DISCLAIMER: THE AUTHOR MAKES NO WARRANTY OF ANY KIND WITH REGARD TO
THIS MATERIAL, INCLUDING, BUT NOT LIMITED TO, THE IMPLIED WARRANTIES
OF MERCHANTABILITY AND FITNESS FOR A PARTICULAR PURPOSE.

If you have any further information about *free* fonts which may be
useful to others, please use the following URL to add a font to the
FAQ
http://www.vlsivie.tuwien.ac.at/mike/fonts

Please try to fill out the form as accurately as you can!

This document only covers fonts which are available free of charge,
via the internet. This is NOT a free advertisement for commercial
font founderies. (So if you are a commercial foundery, don't bother
me about including pointers to your commercial products!)

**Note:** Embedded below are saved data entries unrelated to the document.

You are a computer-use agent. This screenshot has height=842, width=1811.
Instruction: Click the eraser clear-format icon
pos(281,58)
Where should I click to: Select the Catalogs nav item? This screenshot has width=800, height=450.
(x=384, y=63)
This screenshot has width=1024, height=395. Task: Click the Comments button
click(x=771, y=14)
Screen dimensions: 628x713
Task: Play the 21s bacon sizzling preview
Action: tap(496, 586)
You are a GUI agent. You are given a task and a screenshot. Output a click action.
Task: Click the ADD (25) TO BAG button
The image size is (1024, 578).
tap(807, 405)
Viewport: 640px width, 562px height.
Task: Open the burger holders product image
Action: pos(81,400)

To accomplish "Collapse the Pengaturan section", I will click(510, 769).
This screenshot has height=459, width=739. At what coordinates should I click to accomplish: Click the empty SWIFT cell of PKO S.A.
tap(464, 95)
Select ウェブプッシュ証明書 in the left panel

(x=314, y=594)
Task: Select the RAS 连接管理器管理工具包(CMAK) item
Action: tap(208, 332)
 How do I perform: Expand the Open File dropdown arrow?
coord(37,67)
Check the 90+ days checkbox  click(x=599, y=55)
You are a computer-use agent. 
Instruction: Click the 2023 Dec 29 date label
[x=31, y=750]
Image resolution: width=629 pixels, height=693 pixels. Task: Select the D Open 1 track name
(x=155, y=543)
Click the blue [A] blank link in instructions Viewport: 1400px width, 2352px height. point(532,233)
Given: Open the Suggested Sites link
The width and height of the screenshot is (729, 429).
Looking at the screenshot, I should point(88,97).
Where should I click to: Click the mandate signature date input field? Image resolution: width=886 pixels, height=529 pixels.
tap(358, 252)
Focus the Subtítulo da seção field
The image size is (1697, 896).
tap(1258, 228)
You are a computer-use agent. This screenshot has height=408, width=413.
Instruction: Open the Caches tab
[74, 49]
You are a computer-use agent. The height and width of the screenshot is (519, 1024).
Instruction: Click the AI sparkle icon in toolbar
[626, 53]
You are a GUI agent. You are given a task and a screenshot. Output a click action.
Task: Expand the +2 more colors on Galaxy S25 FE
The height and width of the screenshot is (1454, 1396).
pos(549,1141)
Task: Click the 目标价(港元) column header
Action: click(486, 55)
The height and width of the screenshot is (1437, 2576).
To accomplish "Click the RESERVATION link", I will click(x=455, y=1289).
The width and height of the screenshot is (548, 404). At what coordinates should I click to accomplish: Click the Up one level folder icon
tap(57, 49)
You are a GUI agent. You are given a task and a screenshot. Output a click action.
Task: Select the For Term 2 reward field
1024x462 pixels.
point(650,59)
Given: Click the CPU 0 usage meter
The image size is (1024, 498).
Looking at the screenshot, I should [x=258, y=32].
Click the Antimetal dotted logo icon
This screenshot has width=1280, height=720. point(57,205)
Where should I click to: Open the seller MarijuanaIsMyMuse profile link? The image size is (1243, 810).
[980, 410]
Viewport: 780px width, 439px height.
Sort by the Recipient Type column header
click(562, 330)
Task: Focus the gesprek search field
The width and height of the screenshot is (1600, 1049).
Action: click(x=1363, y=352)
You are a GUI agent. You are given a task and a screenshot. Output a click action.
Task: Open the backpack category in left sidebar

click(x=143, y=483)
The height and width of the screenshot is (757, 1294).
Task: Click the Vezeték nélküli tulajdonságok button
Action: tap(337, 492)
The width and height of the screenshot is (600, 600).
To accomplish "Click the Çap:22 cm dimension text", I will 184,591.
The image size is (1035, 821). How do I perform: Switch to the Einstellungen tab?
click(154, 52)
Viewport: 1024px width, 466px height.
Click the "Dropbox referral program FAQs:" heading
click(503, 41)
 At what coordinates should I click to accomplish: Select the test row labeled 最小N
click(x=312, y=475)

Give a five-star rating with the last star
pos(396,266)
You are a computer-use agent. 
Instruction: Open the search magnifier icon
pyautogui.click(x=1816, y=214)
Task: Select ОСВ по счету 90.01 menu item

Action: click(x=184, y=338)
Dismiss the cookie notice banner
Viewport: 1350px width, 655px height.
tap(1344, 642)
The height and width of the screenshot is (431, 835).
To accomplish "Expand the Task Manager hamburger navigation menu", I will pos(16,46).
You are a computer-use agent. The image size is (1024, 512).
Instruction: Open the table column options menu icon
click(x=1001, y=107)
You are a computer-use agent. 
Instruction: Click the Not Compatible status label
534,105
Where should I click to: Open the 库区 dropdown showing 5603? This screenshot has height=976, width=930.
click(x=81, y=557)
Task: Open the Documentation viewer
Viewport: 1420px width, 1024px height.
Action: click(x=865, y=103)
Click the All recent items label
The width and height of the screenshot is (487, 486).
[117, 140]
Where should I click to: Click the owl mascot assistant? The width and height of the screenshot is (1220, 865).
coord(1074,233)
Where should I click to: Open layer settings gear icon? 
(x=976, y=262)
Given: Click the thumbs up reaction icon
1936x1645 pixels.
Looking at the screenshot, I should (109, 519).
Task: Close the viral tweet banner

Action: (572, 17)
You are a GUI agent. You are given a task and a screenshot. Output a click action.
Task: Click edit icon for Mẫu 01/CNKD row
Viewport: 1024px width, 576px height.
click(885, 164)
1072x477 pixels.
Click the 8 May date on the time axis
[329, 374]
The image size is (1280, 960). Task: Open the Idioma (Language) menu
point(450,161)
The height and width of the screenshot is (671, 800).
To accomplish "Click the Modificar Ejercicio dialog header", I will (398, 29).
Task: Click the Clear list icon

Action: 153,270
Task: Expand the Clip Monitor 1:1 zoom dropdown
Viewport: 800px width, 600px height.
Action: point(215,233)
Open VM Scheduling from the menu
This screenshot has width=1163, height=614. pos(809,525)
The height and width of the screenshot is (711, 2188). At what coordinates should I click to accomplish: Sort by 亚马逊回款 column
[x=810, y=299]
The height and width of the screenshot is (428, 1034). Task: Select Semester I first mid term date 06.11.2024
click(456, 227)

Unfortunately archives move a lot, appear or disappear. I cannot keep
track of everything, so please let me know if you find errors. Also,
since the material changes so often, formatting is not always up to
snuff. (This is distributed in the hope that it will be useful, not to
win any editing prizes...)

1. Which coding should I use for accented characters?
Use the internationally standardized ISO-8859-X character sets to type
accented characters.

8859-1 is also used by MS-Windows (Actually, MS-Windows
uses UNICODE (ISO 10646) truncated to 8 bit, which gives an equivalent
encoding.), VMS and (practically all) UNIX implementations. MS-DOS
uses a different character set and is not compatible with this
character set. (It can, however, be translated to this format with
various tools. See section 7.)

ISO 8859-1 supports the following languages:
Afrikaans, Catalan, Danish, Dutch, English, Faeroese, Finnish, French,
German, Galician, Irish, Icelandic, Italian, Norwegian, Portuguese,
Spanish and Swedish.

(It has been called to my attention that Albanian can be written with
ISO 8859-1 also. However, from a standards point of view, ISO 8859-2
is the appropriate character set for Balkan countries.)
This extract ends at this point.